SCHUBERT: Incidental Music to Rosamunde, D 797 – Serena Malfi, alto/ Schweizer Chamber Chorus/ Musikkollegium Winterthur/ Douglas Boyd – MDG

by | Apr 16, 2011 | Classical CD Reviews | 0 comments

SCHUBERT: Incidental Music to Rosamunde, D 797 – Serena Malfi, alto/ Schweizer Chamber Chorus/ Musikkollegium Winterthur/ Douglas Boyd – MDG 901 1633-6, 58:15 [Distr. by E1] *****:

Schubert devoted no little part of his life to the creation of stage works. Of about seventeen he created, only three—Die Zwillingsbruder, Die Zauberharfe, and Rosamunde saw the light of day. The premiere production, at the Theater an der Wien, took place in 1823, the same year as the commission, and was a dismal failure, as all of Schubert’s stage works were. The overture to this piece, always problematical, was taken originally from his opera Alfonso und Estrella, though by the 1867 edition the overture to Die Zauberharfe had taken its place. There is really no telling what Schubert would have eventually done, but Die Zauberharfe seems to work well, no doubt because of what has now become “received” tradition.

Schubert’s stage conceptions will probably never be well-received for the same reasons they weren’t then—lack of overt dramatic conception, and too much emphasis on more subtle psychological themes that are fiendishly difficult to translate to the stage, whether through opera or ballet. In the case of Rosamunde one might think the story fairly straightforward—Princess Rosamunde is put into the care of a poor widow by her father until her seventeenth birthday and is presented to the people of Cypress as their new ruler. She gets involved in a very complicated plot of love and intrigue, which according to Karl Schumann, "In the play there appear a cursed princess, who had been brought up by sailors, a pursuer, who travels around with poisoned letters – whoever reads them, dies – and a prince, who has to live among shepherds; there is a mysterious shipwreck and, further, ghosts, hunters, and shepherds are to found in a colorful, fairy-tale scenario." Actually it sound like quite an afternoon at the theater to me and it does end well for the Princess, but I guess the Germans at the time thought it too crazy and convoluted! Whatever the reasons, it closed after two performances.

But the music is luscious, pure lyrical Schubert, and concert performances remain popular.
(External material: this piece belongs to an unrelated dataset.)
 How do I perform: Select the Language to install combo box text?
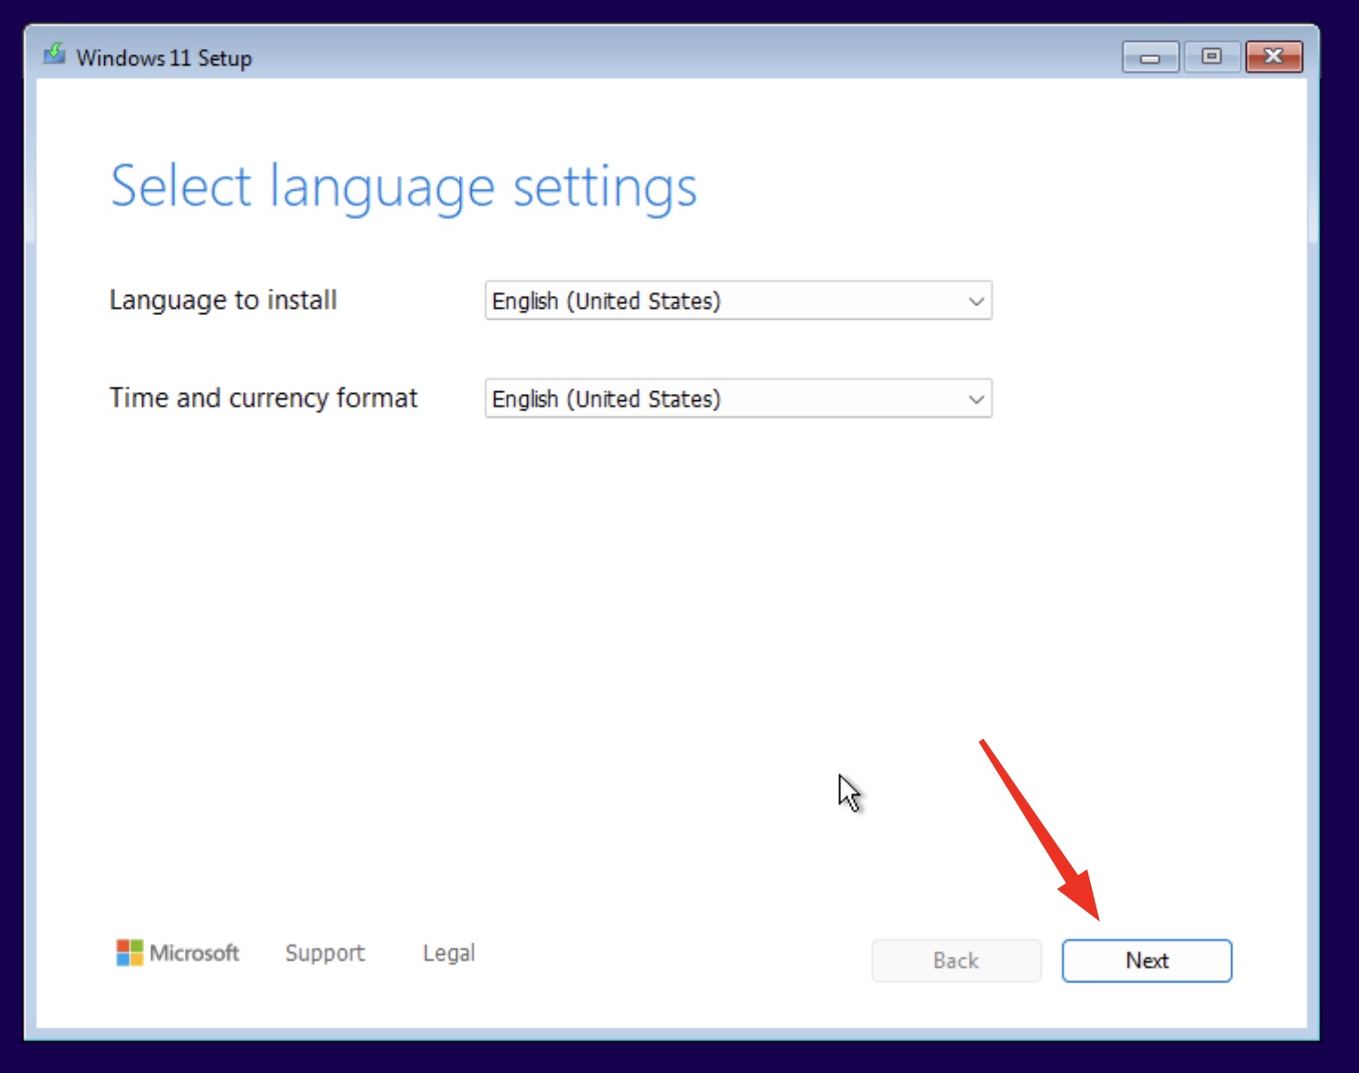(606, 302)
This recording is just superb in every way, the choir, Serena Malfi, the Winterthur Orchestra, and Douglas Boyd’s concise and flexible direction providing all the Schubertian warmth and sensibility that one could ask for in this music, and the surround spread is vital and enhancing. My favorite to this point is the Abbado/DG recording with the Chamber Orchestra of Europe, and I see no need to keep more than one copy of this work in my library—it just got replaced.